### Trecho ###

06 maio 2022

Rafael Villa: Integração regional enfrenta desafio institucional por não ser vista como política de Estado por governantes

Para professor de relações internacionais, a falta de integração da América do Sul não é um problema de governos de esquerda ou de direita, mas de falta de convergência de interesses e de visão conjunta para a região

Para professor de relações internacionais, a falta de integração da América do Sul não é um problema de governos de esquerda ou de direita, mas de falta de convergência de interesses e de visão conjunta para a região

Por Daniel Buarque

A posse de Gabriel Boric como presidente do Chile alimentou uma percepção de fortalecimento das esquerdas da América Latina, com uma promessa de maior integração da região. Apesar de um possível maior alinhamento de governos de esquerda no continente, não há garantias de uma aceleração do processo de integração, segundo o professor de relações internacionais Rafael Villa, da USP. 

Segundo Villa, “a experiência da primeira década do século mostrou que havia muitas dificuldades de convergência nos processos de integração entre os próprios governos de esquerda”. Para ele, o problema principal é a dificuldade em criar condições institucionais por parte dos governos na concepção de que a integração é um projeto de Estado, e não de governo.

Além disso, o professor avalia que é difícil pensar em uma nova “onda rosa”, de governos de esquerda, na região da mesma forma que houve no passado, pois os contextos político e econômico são muito diferentes.

### Registros ###

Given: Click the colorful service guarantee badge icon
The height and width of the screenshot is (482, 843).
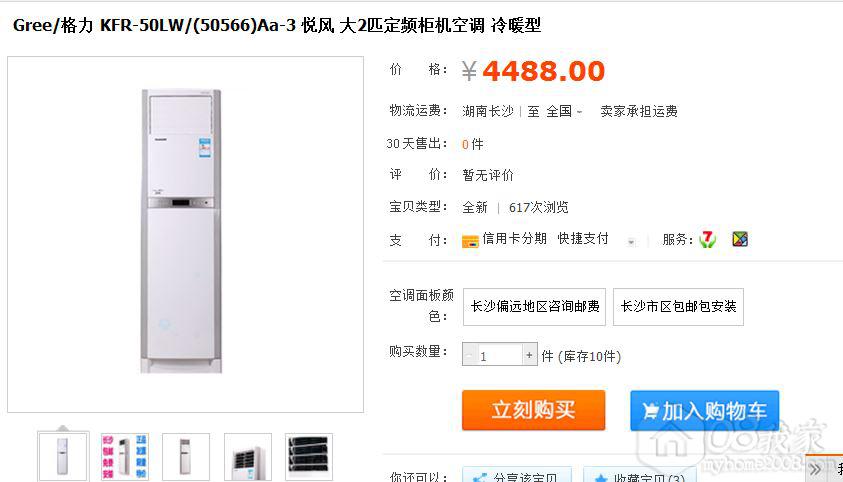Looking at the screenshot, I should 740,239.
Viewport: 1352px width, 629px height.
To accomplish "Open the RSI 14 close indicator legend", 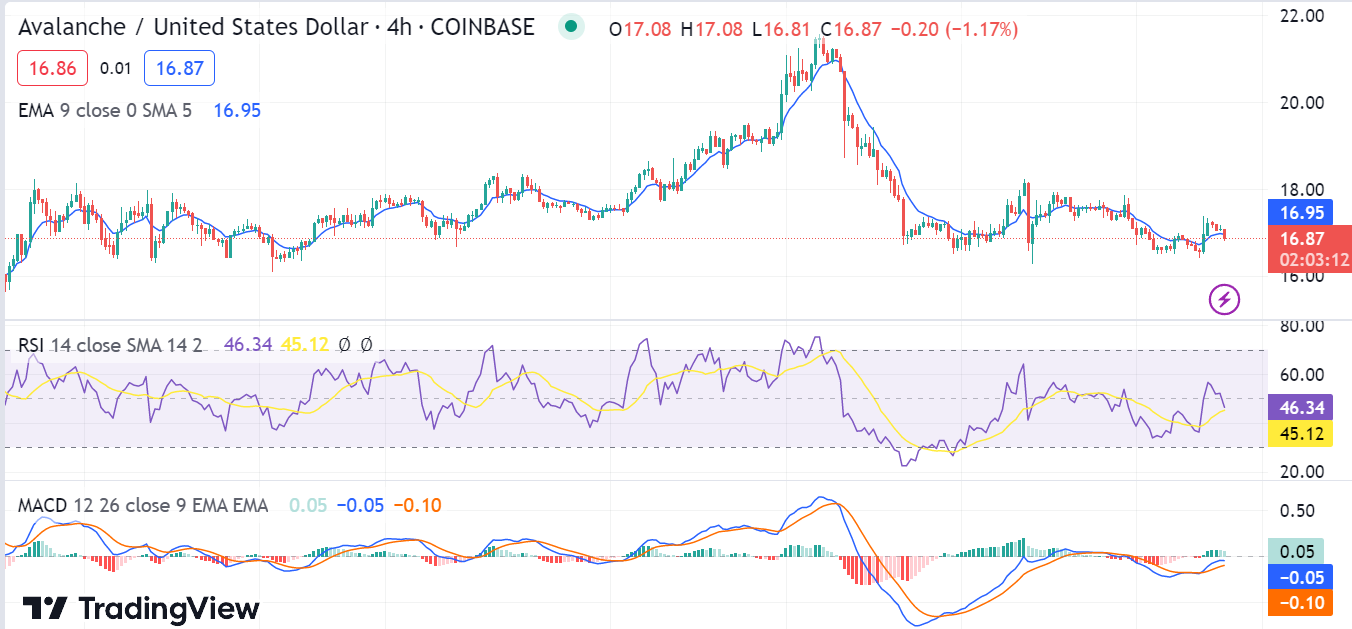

###

O que fazer:
(a) Diga se cada afirmação abaixo está de acordo com o trecho, respondendo sim ou não e citando literalmente as palavras do trecho que decidem a questão.
(i) Para Villa, um maior alinhamento de governos de esquerda garante a aceleração da integração regional.
(ii) Villa defende que a integração seja entendida como projeto de Estado.
(iii) O professor considera fácil surgir uma nova "onda rosa" nos moldes do passado.
(b) Reproduza, sem nenhuma alteração, a passagem do trecho que vai de "Além disso, o" até "são muito diferentes.".
(c) Responda com base no trecho:
(i) Em que universidade Rafael Villa é professor?
(ii) Quem assina o trecho?
(iii) De que país Gabriel Boric tomou posse como presidente?
A listagem não tem relação com o trecho.

Respostas:
(a)
(i) Não: "não há garantias de uma aceleração do processo de integração"
(ii) Sim: "a integração é um projeto de Estado, e não de governo"
(iii) Não: "é difícil pensar em uma nova “onda rosa”"

(b)
Além disso, o professor avalia que é difícil pensar em uma nova “onda rosa”, de governos de esquerda, na região da mesma forma que houve no passado, pois os contextos político e econômico são muito diferentes.

(c)
(i) Na USP.
(ii) Daniel Buarque.
(iii) Do Chile.